• [Texte à lire]:
========

Marco Bellocchio : Pie voleur (L’Enlèvement)

© Photo Anna Camerlingo

Dernier acteur encore en activité de l’âge d’or du cinéma italien, Marco Bellocchio est touché par la grâce depuis le début des années 2000 et ce chef d’œuvre « Le sourire de ma mère ». On a peine à citer un autre cinéaste qui enchaine depuis 20 ans les grands films, voire les chefs d’œuvres (n’ayons pas peur des mots quand ils sont les bons). Avec « L’enlèvement », le cinéaste signe une nouvelle fresque intimiste qui, en racontant l’histoire incroyable d’une injustice au XIXème siècle, nous parle, dans la grande tradition du cinéma italien, de notre XXIème siècle menacé de nous faire replonger dans l’obscurantisme.

========

Enregistrements sur la localisation d'éléments à l'écran:
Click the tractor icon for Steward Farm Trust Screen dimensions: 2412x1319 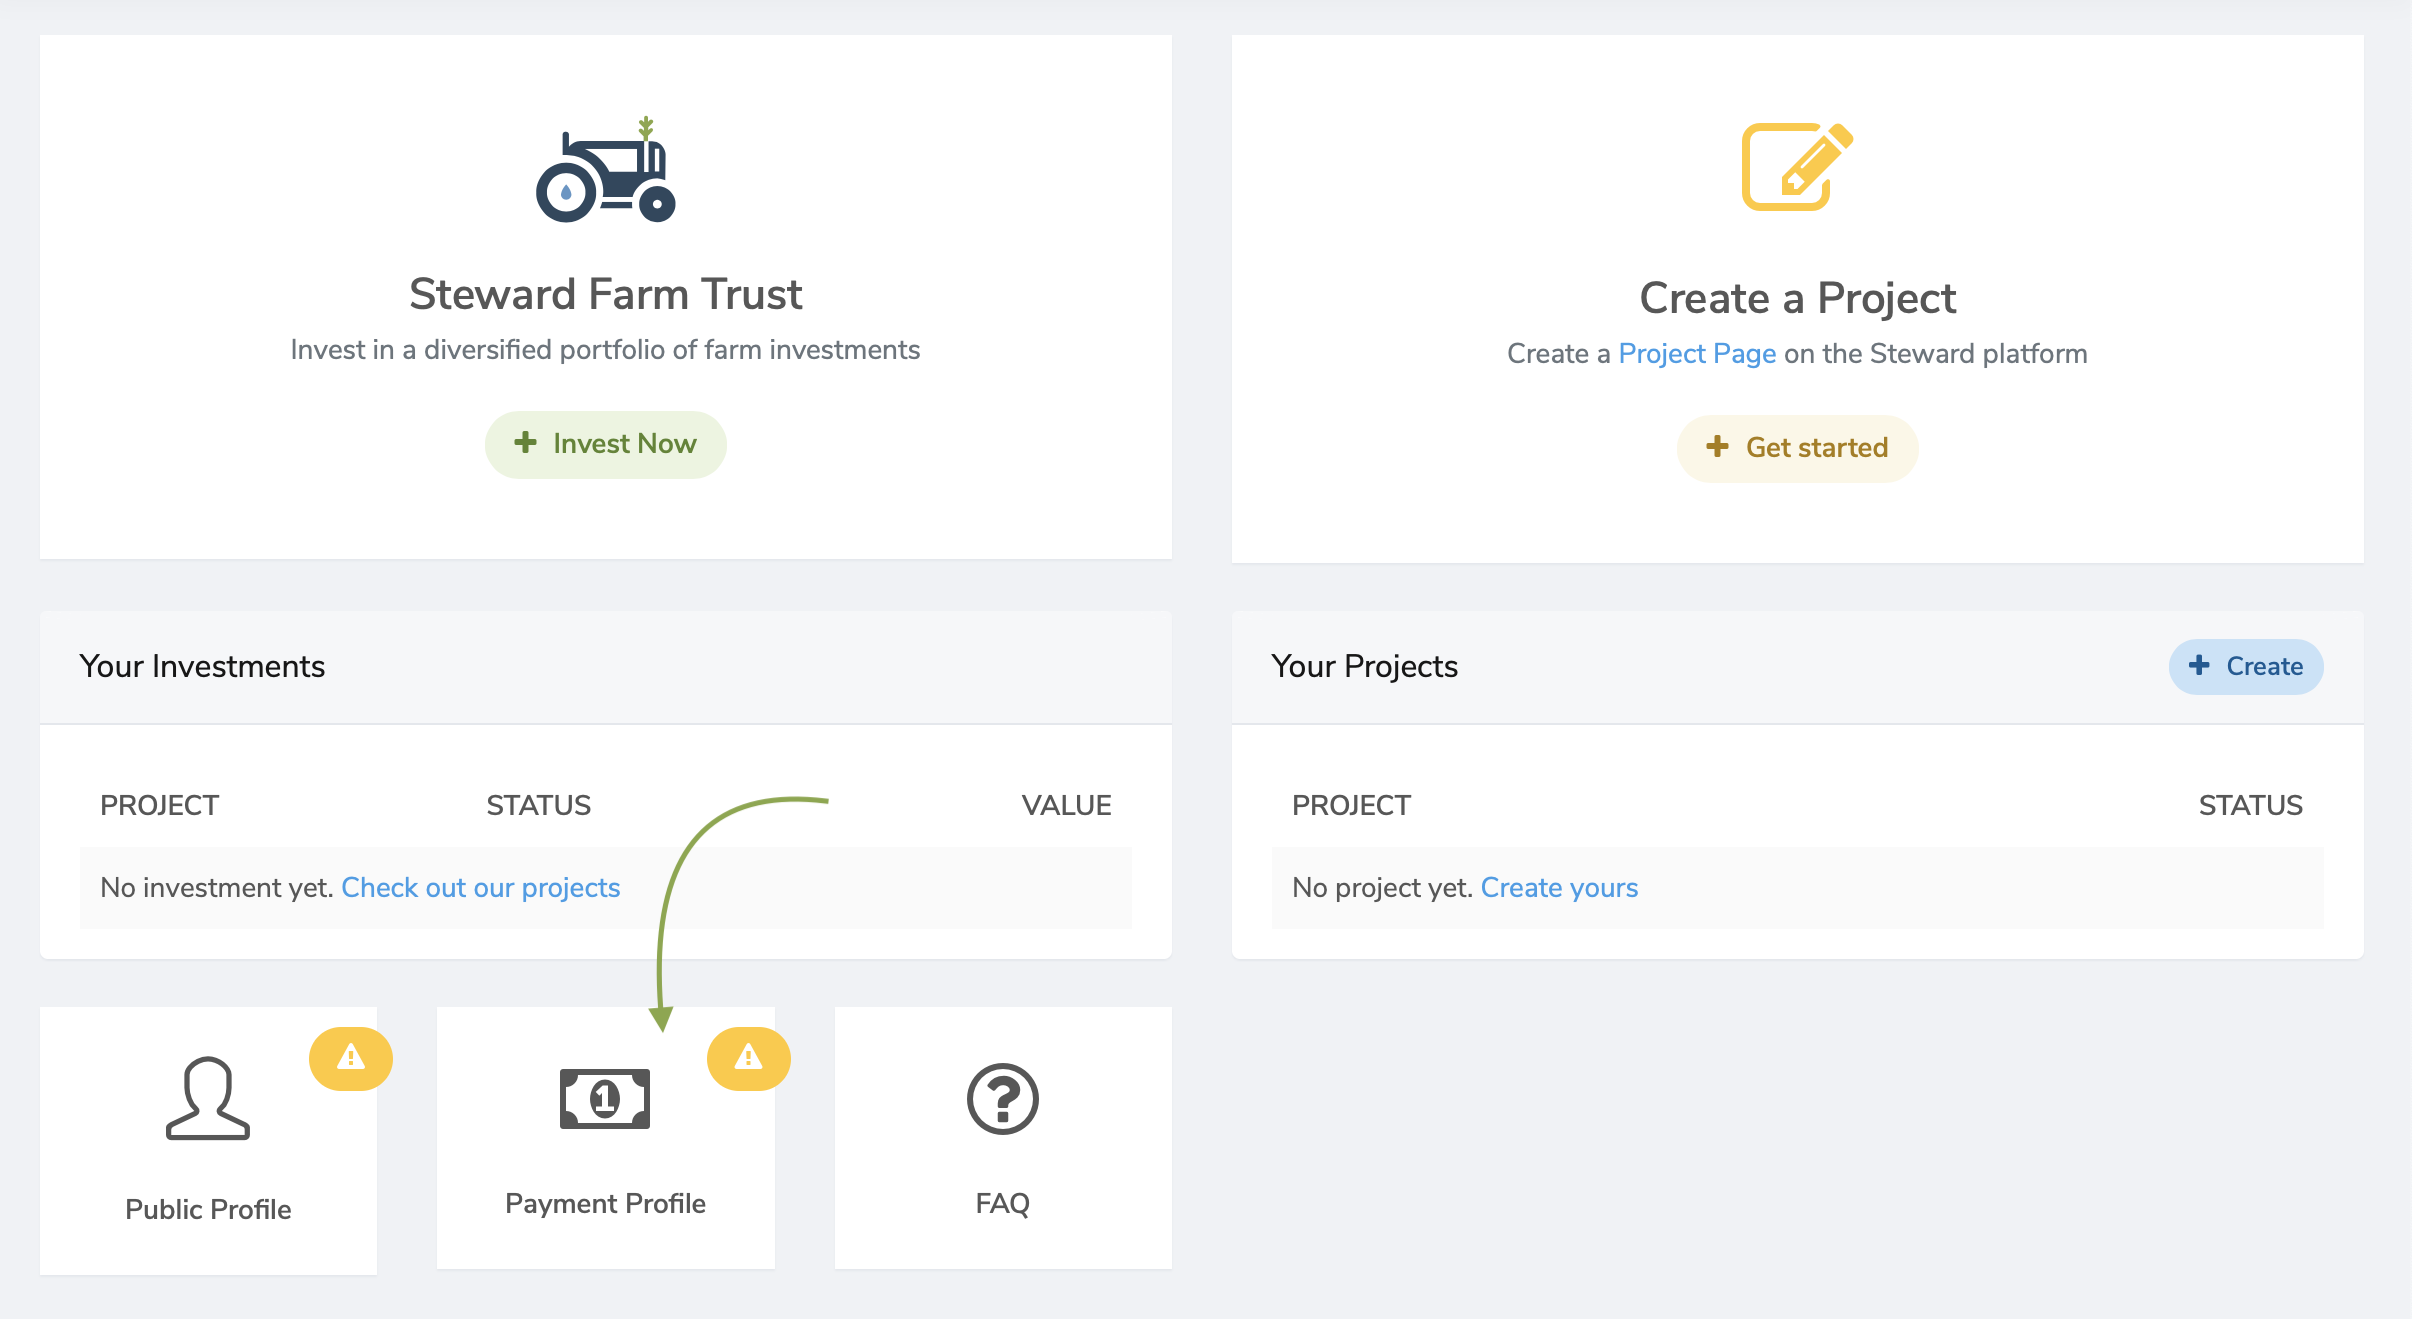[x=606, y=169]
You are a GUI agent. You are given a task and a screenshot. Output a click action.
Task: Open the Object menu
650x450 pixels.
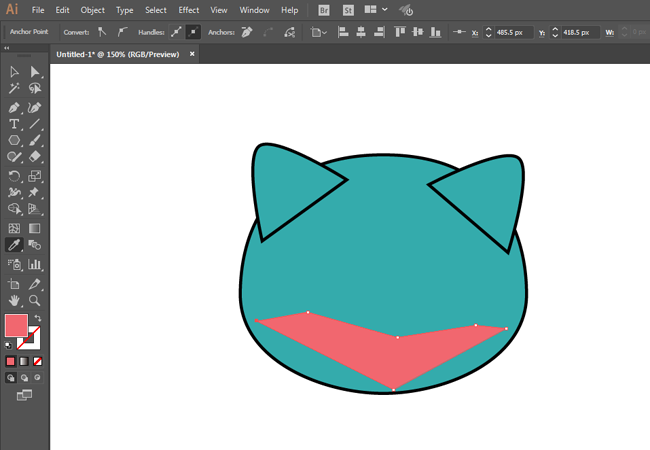pyautogui.click(x=92, y=10)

========

• [Ce que vous ferez]:
1 - D'après la critique de « L'Enlèvement » de Marco Bellocchio, quel film marque le moment où le cinéaste est « touché par la grâce » ?
2 - Recopiez, dans la critique de « L'Enlèvement » de Marco Bellocchio, le passage qui s'ouvre sur les mots contenant « Marco Bellocchio : Pie » et se referme sur « replonger dans l’obscurantisme. ».

• [Réponses aux consignes]:
1 - « Le sourire de ma mère », au début des années 2000.

2 -
Marco Bellocchio : Pie voleur (L’Enlèvement)

© Photo Anna Camerlingo

Dernier acteur encore en activité de l’âge d’or du cinéma italien, Marco Bellocchio est touché par la grâce depuis le début des années 2000 et ce chef d’œuvre « Le sourire de ma mère ». On a peine à citer un autre cinéaste qui enchaine depuis 20 ans les grands films, voire les chefs d’œuvres (n’ayons pas peur des mots quand ils sont les bons). Avec « L’enlèvement », le cinéaste signe une nouvelle fresque intimiste qui, en racontant l’histoire incroyable d’une injustice au XIXème siècle, nous parle, dans la grande tradition du cinéma italien, de notre XXIème siècle menacé de nous faire replonger dans l’obscurantisme.